When we were 10 years old, Robbie Willis and I used to sneak over to Dairy Queen and split a large order of fries. We were odd kids, a fact evidenced by our choice to forego Dairy Queen’s more sensational fare, like chocolate-dipped ice cream, banana splits and sundaes. In the land of sweet, my childhood chum and I sought savory.
These were good fries, too, from the pre-out-of-the-freezer era, freshly cut and perfectly salty. But it wasn’t just the fries that drove us to eschew the sweet-toothed tendencies of our peers. It was the sauce—the fry sauce—that completed the circle. This paper cup of smooth-whipped mayonnaise and ketchup was the perfect accent to each lace of deep-fried potato. Like chocolate and peanut butter, beer and pizza, cigarettes and coffee, fry sauce and fries are a truly powerful sensory yin and yang. And, if you grew up within a day’s drive of Temple Square, it’s always been on the menu.

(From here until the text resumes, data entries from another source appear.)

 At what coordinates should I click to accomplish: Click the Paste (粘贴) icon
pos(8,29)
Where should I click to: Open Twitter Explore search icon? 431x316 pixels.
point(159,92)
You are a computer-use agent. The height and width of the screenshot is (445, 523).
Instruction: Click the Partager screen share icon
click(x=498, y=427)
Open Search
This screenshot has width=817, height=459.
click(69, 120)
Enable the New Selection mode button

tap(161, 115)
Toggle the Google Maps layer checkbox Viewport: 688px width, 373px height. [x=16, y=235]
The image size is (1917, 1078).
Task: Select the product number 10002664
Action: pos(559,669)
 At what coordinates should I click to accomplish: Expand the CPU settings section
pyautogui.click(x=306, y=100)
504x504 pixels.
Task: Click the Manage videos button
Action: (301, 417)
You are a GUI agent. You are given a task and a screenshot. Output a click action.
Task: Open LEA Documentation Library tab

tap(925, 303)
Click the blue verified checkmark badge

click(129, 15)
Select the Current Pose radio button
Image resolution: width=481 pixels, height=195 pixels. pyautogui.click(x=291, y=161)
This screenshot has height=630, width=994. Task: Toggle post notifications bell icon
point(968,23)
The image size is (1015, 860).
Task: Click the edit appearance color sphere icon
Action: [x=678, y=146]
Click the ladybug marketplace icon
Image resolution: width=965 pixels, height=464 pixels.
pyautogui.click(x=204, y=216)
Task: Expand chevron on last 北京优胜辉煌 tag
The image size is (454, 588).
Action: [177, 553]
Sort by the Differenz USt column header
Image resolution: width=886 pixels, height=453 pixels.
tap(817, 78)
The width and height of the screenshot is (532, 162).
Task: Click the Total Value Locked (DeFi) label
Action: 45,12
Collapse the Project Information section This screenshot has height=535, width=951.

Fry sauce’s invention is claimed by Don Carlos, the founder of Utah-based hamburger chain Arctic Circle. In 1950, Carlos’ signature burger was dressed with mayonnaise and ketchup. To save labor, he combined the two, calling the combo “pink sauce.” From this primeval goop, fry sauce emerged. The moment was as accidental and brilliant as Charles Goodyear’s discovery of vulcanized rubber. Carlos nonchalantly dipped a fry into his time-saving concoction, and the rest is history.
Yes, it’s just ketchup and mayonnaise. But there are rules. Within the boundaries of this seemingly simple (and, yes, for some, disgusting) combination there are subtle variances. The first and simplest is your ketchup-to-mayonnaise ratio. For example, Crown Burger, an excellent purveyor of fry sauce, lands on the mayonnaise side of the argument, while Hires Big H, another quality sauce maker, leans toward the red side. Many fry sauce experts add other layers like vinegar and spices to the base, and some include pickle relish, both dill and sweet, in the mix. This latter addition walks the very fine line between fry sauce and Thousand Island dressing, however, and is discouraged. Miracle Whip? Miracle Whip is not an option. Oh yes, there are rules.
Arctic Circle, which still carries its original recipe, became the host to spread the viral sauce around the Intermountain West. Even the mighty McDonald’s has served fry sauce on a limited regional basis, and 58 years after Carlos dipped a fry in his pink sauce, the fry sauce pin (along with its green Jell-O counterpart) would become the most coveted item of Olympic memorabilia for collectors during the 2002 Winter Games in Salt Lake City.
The Dutch put mayonnaise on their fries (we would never do that, gross!) and the French have their aioli (French french fry sauce?). Here in Utah, we like our fries dressed with a simple mixture of ketchup and mayo, a combo so powerful two 10-year-olds once chose it over ice cream. Believe it.